PLGA is very rarely associated with regional and distant metastasis. Several studies have reported the incidence of regional and distant metastasis as between 5 and 15% [1, 14] and 0.6 and 7.5%, respectively [1, 11]. The nature of the disease is generally indolent, and the prognosis is relatively good. Wide surgical resection is recommended as a primary treatment, and the role of radiotherapy is controversial. In patients who have close or positive surgical margins, a postoperative radiation therapy could be considered based on weak evidence [12]. Therefore, an elective neck dissection is not recommended in early T stage tumors [12, 14]. In our patient, there was a cervical lymphadenopathy that was detected by CT and PET scans; however, characteristics of this lymphadenopathy could be thought not to be benign in radiological evaluations. The fine needle aspiration cytology also showed no metastasis; as a result, we decided not to perform an elective neck dissection.

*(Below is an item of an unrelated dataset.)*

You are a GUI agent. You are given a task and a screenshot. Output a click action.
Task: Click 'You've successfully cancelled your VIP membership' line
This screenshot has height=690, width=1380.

In surgery of the base of the tongue, the transoral approach is limited by the poor visualization of the surgical field and the acquirement of adequate surgical margins. Moreover, bleeding control is difficult in this approach, and mandibulotomy is thus generally performed in tongue base surgery. Because TLMS for tongue base tumors is interfered owing to the straight pattern of laser, TORS may be more effective in this area due to the angled telescope and bendable robotic arms in achieving “en bloc” resection for tumors, even if more than 1 cm size. In TORS, obtaining safe surgical margins, controlling bleeding of the lingual artery, and preserving the hypoglossal nerve can be more easily achieved than in TLMS [15]. In our case, TLMS was performed initially, because the size of the tumor was small and thought to be a benign disease. Initial TLMS for the tumor was not a difficult procedure; however, TORS was thought to be necessary to achieve more definite tumor removal. By using this strategy, we could avoid mandibulotomy and were able to remove sufficient tongue base tissue without causing massive bleeding of the lingual artery or injury to the hypoglossal nerve.

4. Conclusion

We conclude that in surgery for tongue base tumors with low-grade malignant potential, transoral robotic surgery can be considered for achieving a definite resection avoiding mandibulotomy without complications of dysphagia or aspiration. Additionally, transoral robotic surgery could be considered for a treatment of choice in tongue base tumors with unknown malignant potential after confirmation of malignancy with a frozen biopsy.

Conflict of Interests

The authors declare that there is no conflict of interests regarding the publication of this paper.


This study was supported by the 2014 scientific promotion program funded by Jeju National University.